Copa do Mundo de Filmes: “Harvie Krumpet” (Austrália) – Por Wender M. L. Souza
Harvie Krumpet. Direção: Adam Elliot. País de Origem: Austrália, 2003
Viver uma vida com propósito, ideais, almejando feitos e recompensas parece ser o norte de milhões de pessoas no mundo contemporâneo, incitadas por um discurso meritocrático, que no final de todo arco-íris de esforço há um pote de sucesso e dinheiro. Porém, nem todos almejam ou possuem condições para chegar até o final desse arco-íris e ver o que há. Apesar desse pensamento ter um enorme lastro histórico na sociedade ocidental, os seus moldes foram se modificando, se antes conquistar feitos era monopólio de uma camada social superior, hoje alcançar a grandeza, supostamente, depende de suas ambições e esforço, independente dos seus meios ou recursos, ou seja, um ser comum pode chegar a grandes realizações desde que ambicione isso.

§

§ **PROBLEMA PROPOSTO**:
Responda com base no texto sobre Harvie Krumpet:
1. Quem assina a direção do filme?
2. Qual é o país de origem do filme e em que ano ele foi lançado?
3. Segundo o discurso meritocrático citado, o que há no final de todo arco-íris de esforço?
Os registros a seguir provêm de outra fonte.

§ **MATERIAL FORNECIDO**:
§

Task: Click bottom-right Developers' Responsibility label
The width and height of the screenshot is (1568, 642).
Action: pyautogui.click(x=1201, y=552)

§

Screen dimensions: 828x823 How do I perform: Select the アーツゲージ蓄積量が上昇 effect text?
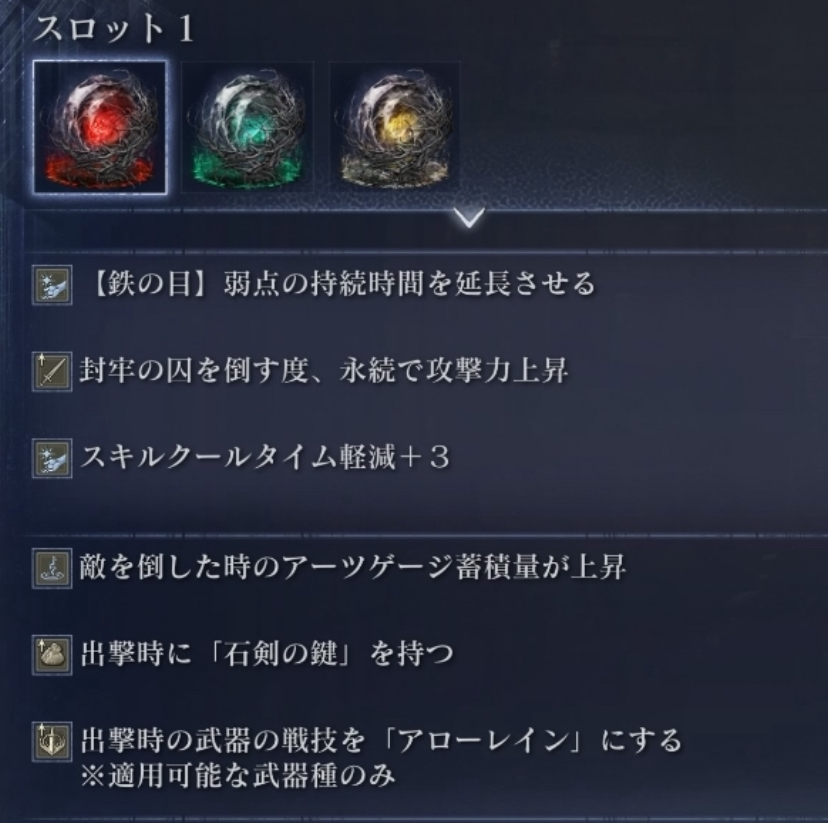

§

§ **RESULTADO DO EXERCÍCIO**:
1. Adam Elliot.
2. Austrália, 2003.
3. Um pote de sucesso e dinheiro.